Saved entries
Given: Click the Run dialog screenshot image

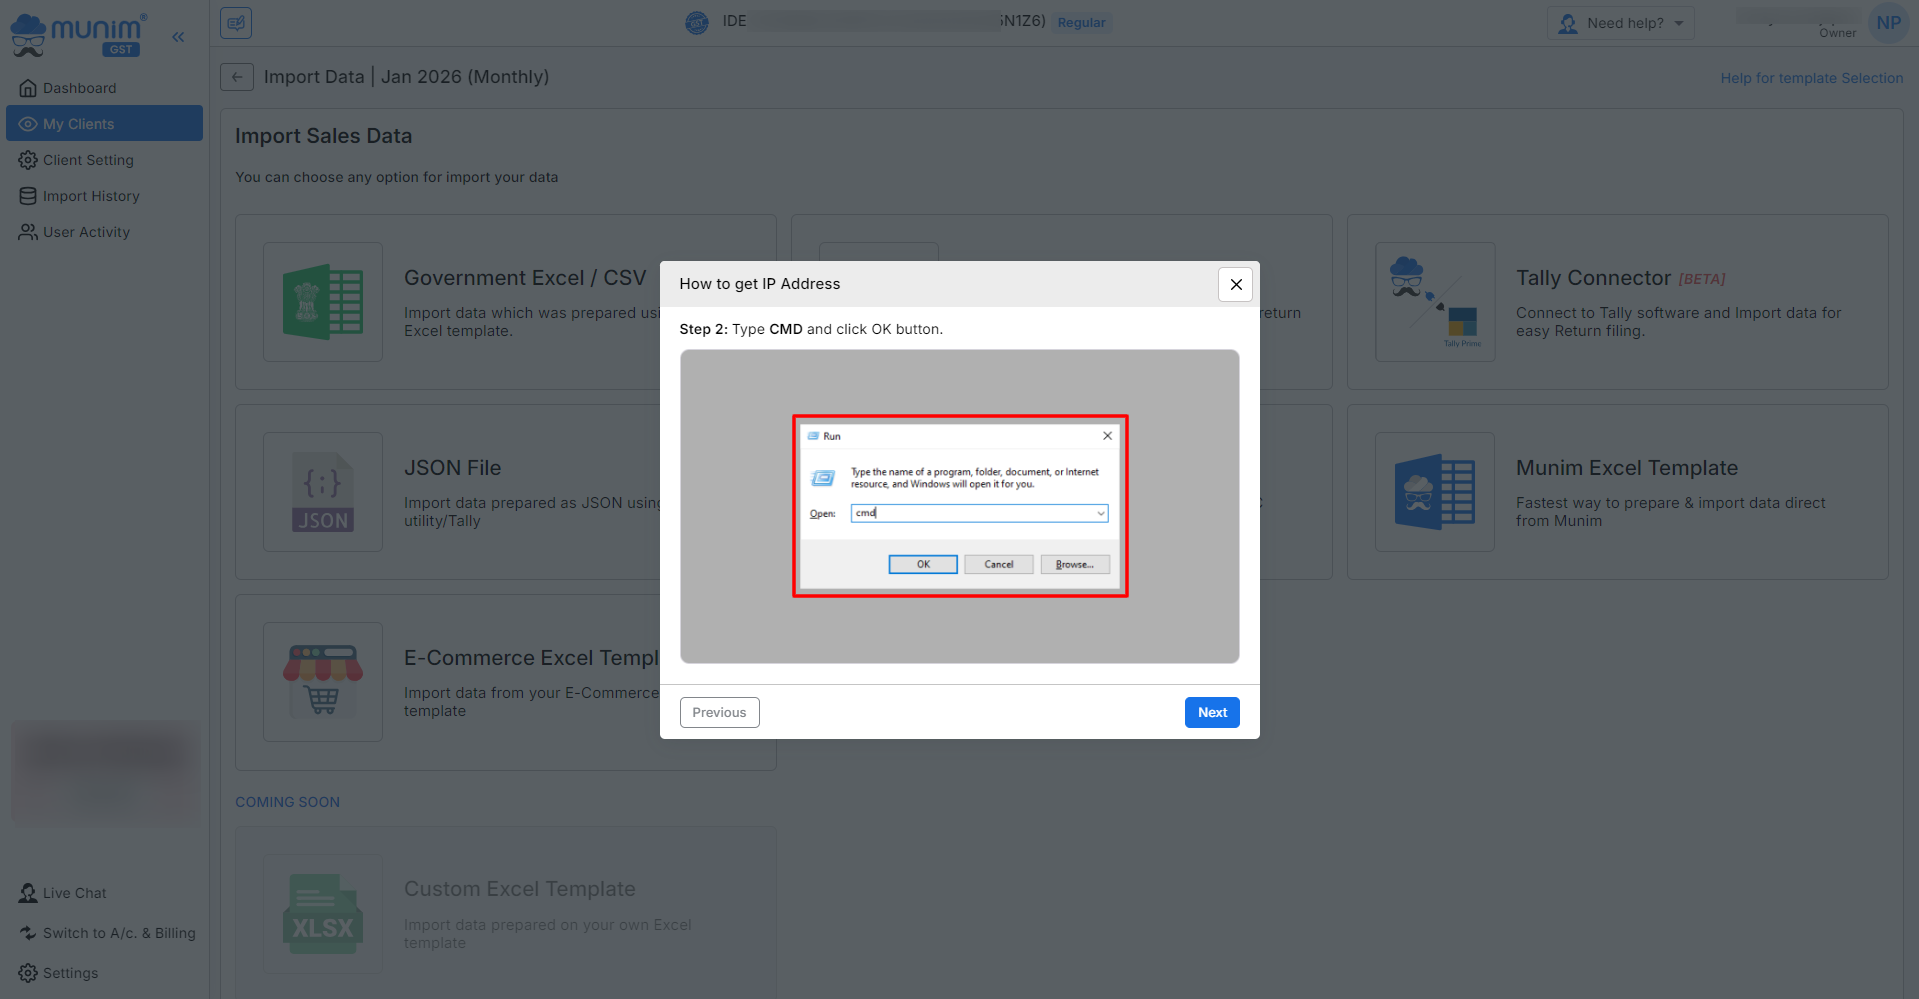Looking at the screenshot, I should pyautogui.click(x=959, y=506).
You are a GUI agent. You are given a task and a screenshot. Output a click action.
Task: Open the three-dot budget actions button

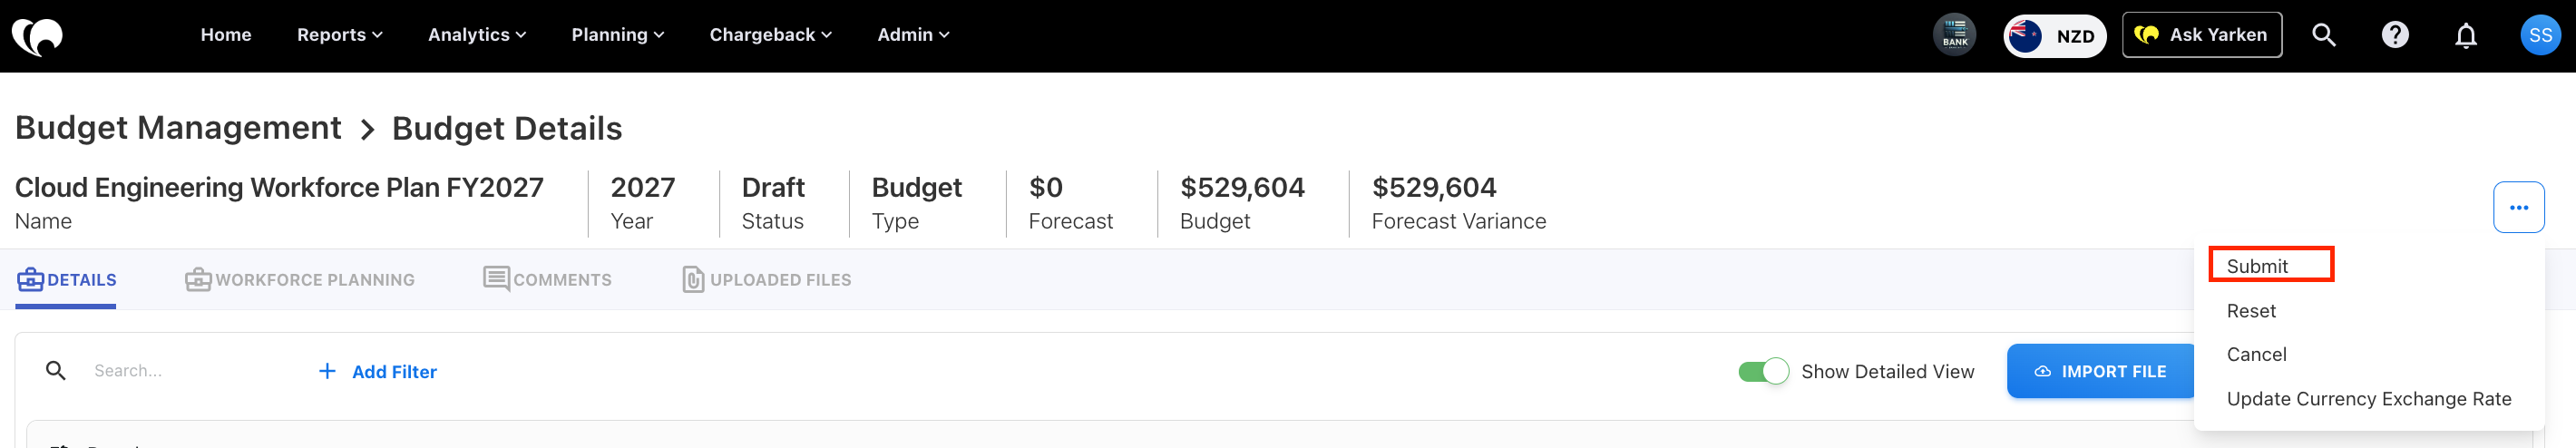(x=2518, y=207)
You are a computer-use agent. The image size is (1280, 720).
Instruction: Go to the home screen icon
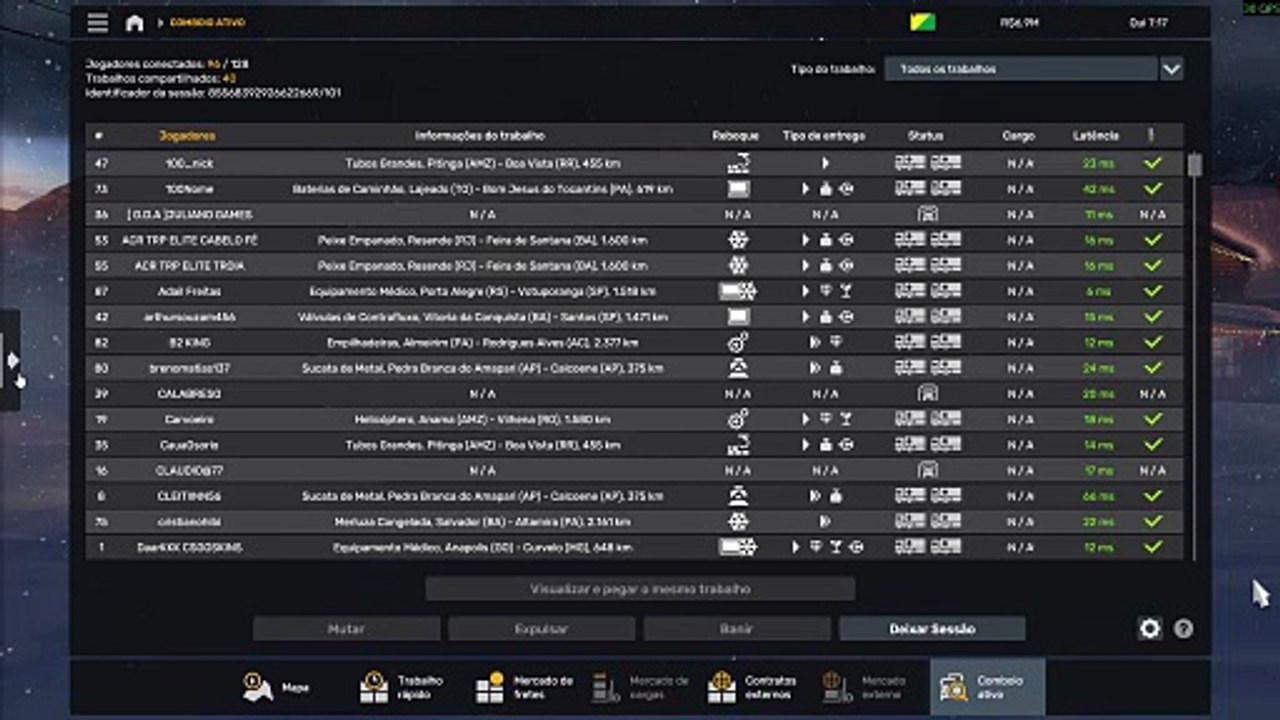(134, 23)
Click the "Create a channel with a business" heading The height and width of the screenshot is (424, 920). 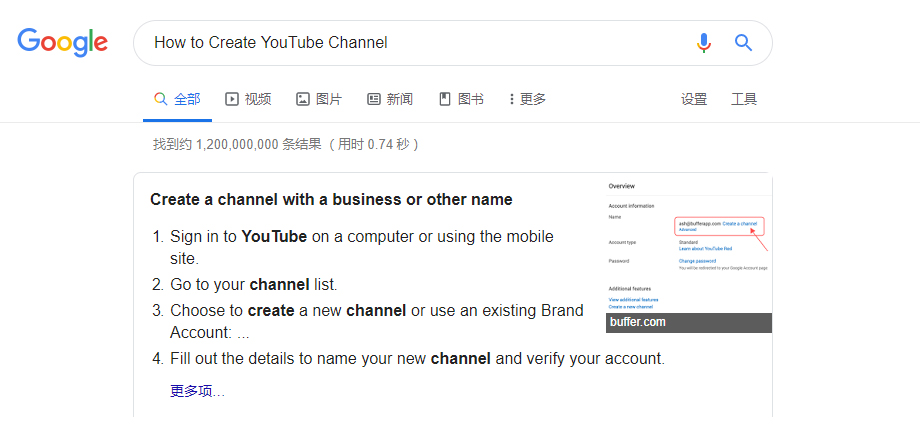tap(331, 199)
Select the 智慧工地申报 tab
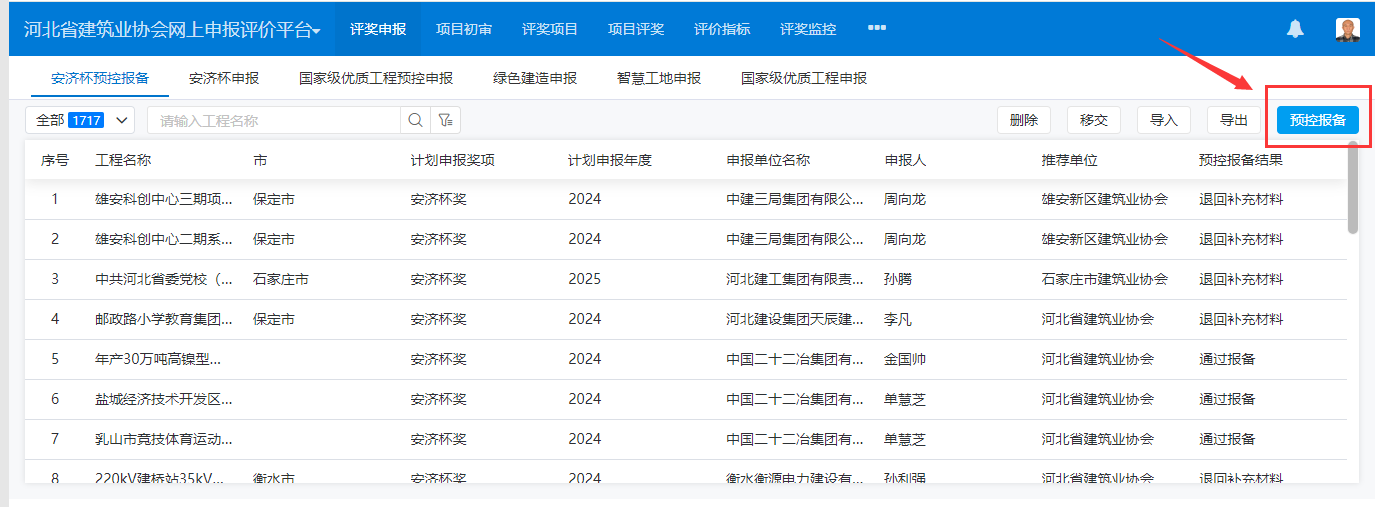The image size is (1375, 507). [x=659, y=78]
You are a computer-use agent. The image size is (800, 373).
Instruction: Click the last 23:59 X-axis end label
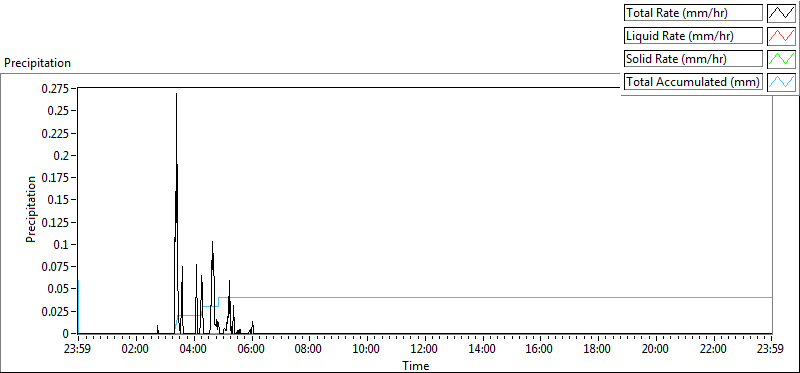pyautogui.click(x=772, y=350)
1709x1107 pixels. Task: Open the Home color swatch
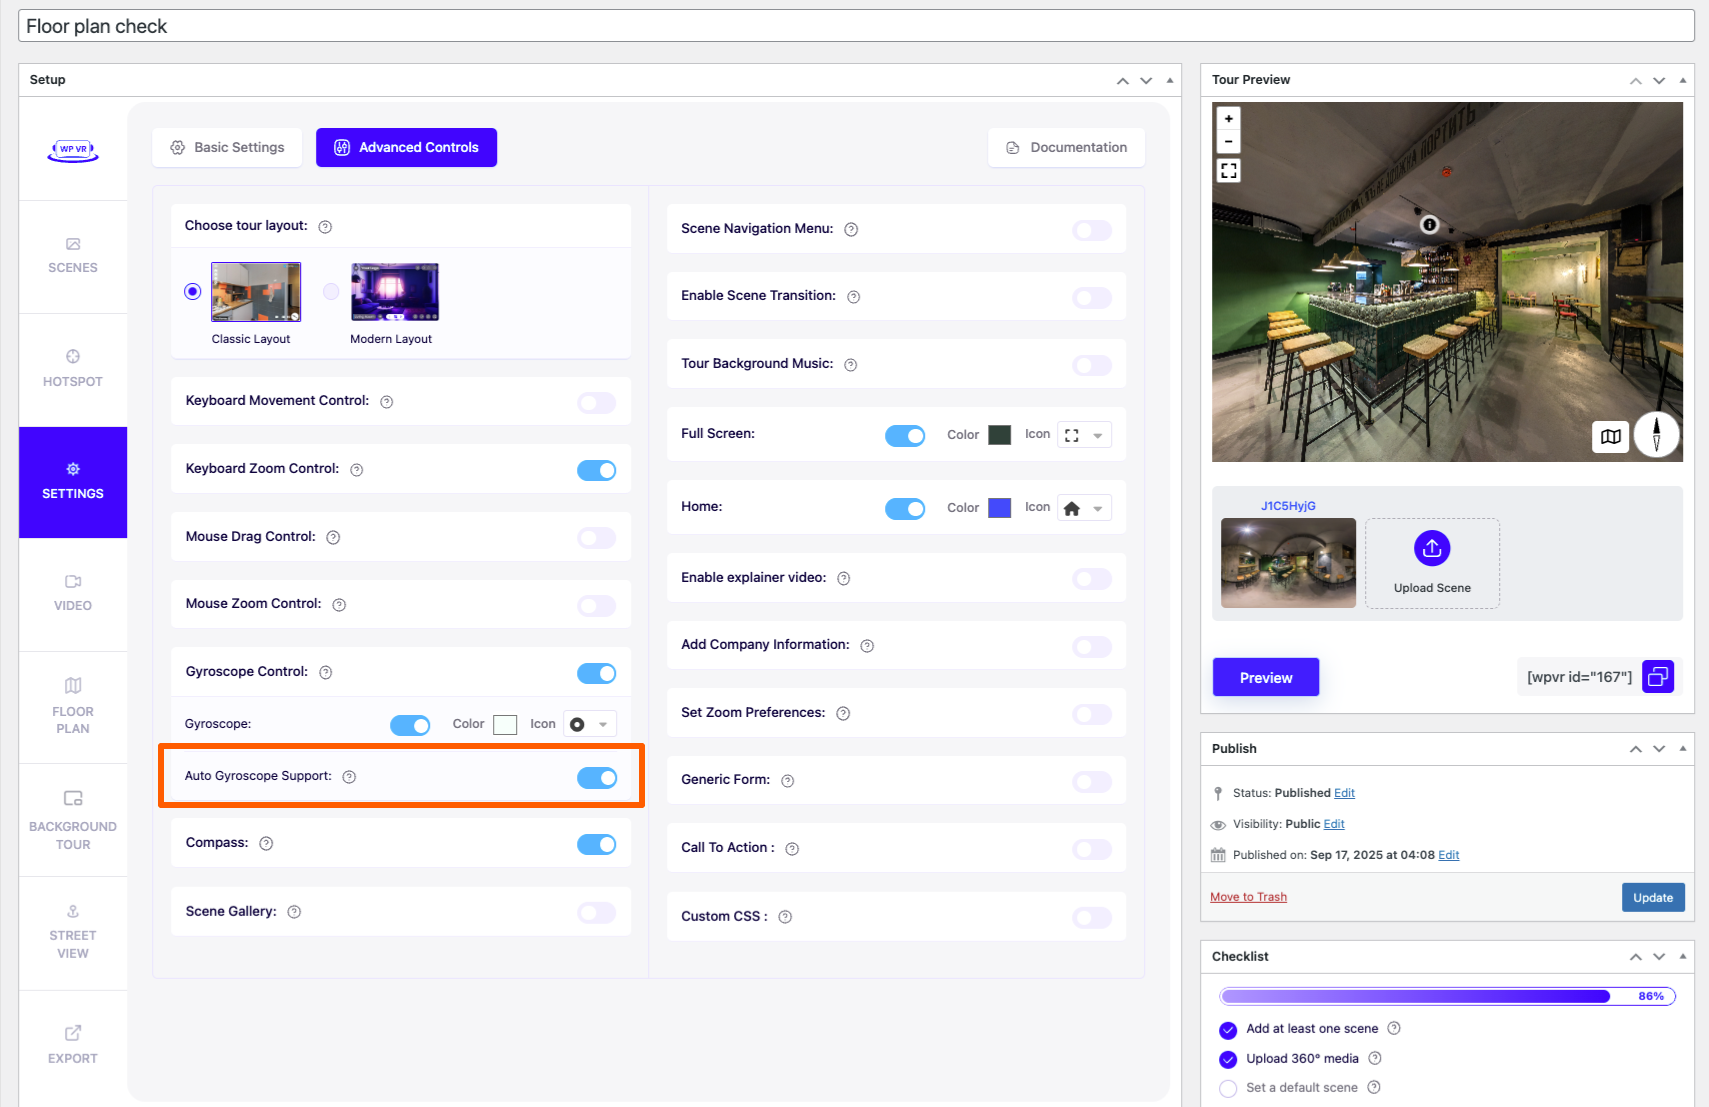[999, 508]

### [PROBLEM]
Check each line of the entries for the string "agent". Copy the lines that have it.

### [WORKED SOLUTION]
You are a GUI agent. You are given a task and a screenshot. Output a click action.
You are a computer-use agent. The image size is (1280, 720).
You are a computer-use agent. The image size is (800, 373).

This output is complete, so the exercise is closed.